Pulitzer Prize for Propaganda

The Pulitzer Prizes have been announced. If they wanted to be a bit closer to the past and present reality, they'd have a Propaganda category. What would that look like? Let's imagine:

Best Propaganda: This year's award goes to several newspapers: the Washington Post, the New York Times, the Los Angeles Times, the Associated Press, USA Today, San Diego Union-Tribune, and many more for their reporting on illegal aliens taking Katrina jobs from American hurricane victims. Even though those papers probably weren't working together, their coverage seemed like it. They offered several stories on American citizens being warehoused in hotels outside New Orleans, while illegal aliens from Mexico and other countries were brought in to do work that those Americans should have been doing. The propaganda associated with this effort is some of the most un-American the Prize Board has ever seen, and we congratulate those sources for their efforts

Best Propaganda (Runner-up): Jeff Franks of Reuters for "Immigrants find opportunity in ruined New Orleans". That piece contains this odious anti-American bit: "The immigrant workers do not feel too threatened by competition from the local Americans. They point to the back of the parking lot where the only "gringos" in sight are sleeping on sheets of cardboard or sitting on wooden boxes, surrounded by empty beer cans and booze bottles." The Prize Board concludes that Jeff Franks writes like he could be working for one of America's enemies, and we wish him the best of luck in next year's competition.
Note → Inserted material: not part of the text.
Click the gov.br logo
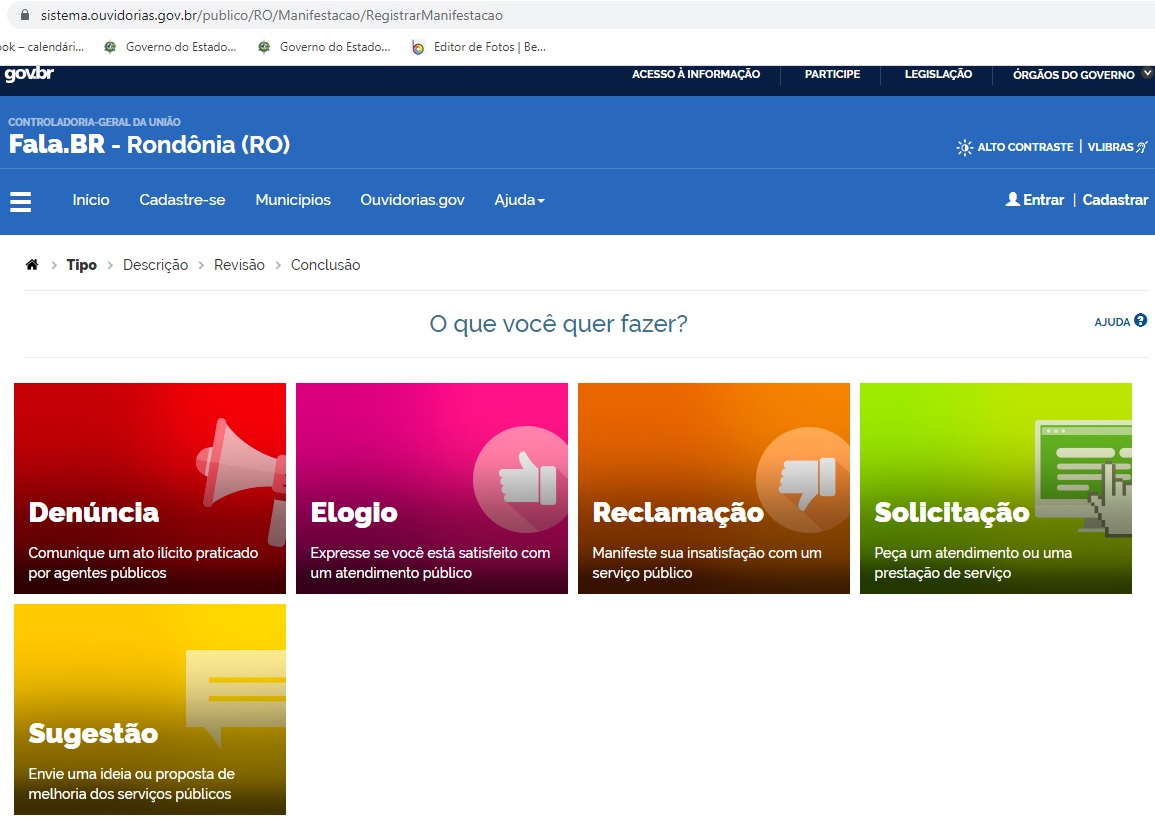The height and width of the screenshot is (818, 1155). [x=29, y=75]
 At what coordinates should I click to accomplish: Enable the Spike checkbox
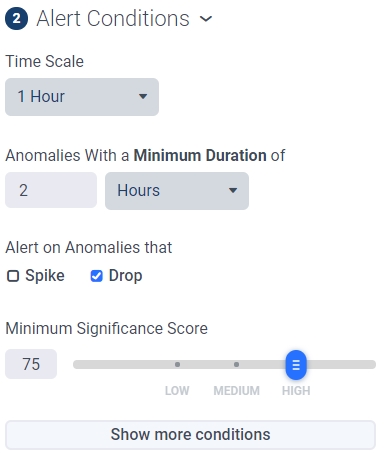[x=13, y=276]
Lifetime Achievement Award: This year's award goes to Nina Bernstein of the New York Times. She's actually been spreading propaganda even longer than last year's winner Bart Jones, and it's good to see her finally win it.

Comments

I seriously doubt Reuters would put a racial epithet for blacks or Mexicans or Asians in a news story. (Instead they'd write "a racial epithet".) But "gringos" is okay. Using "gringos" in this context wasn't even necessary to the story.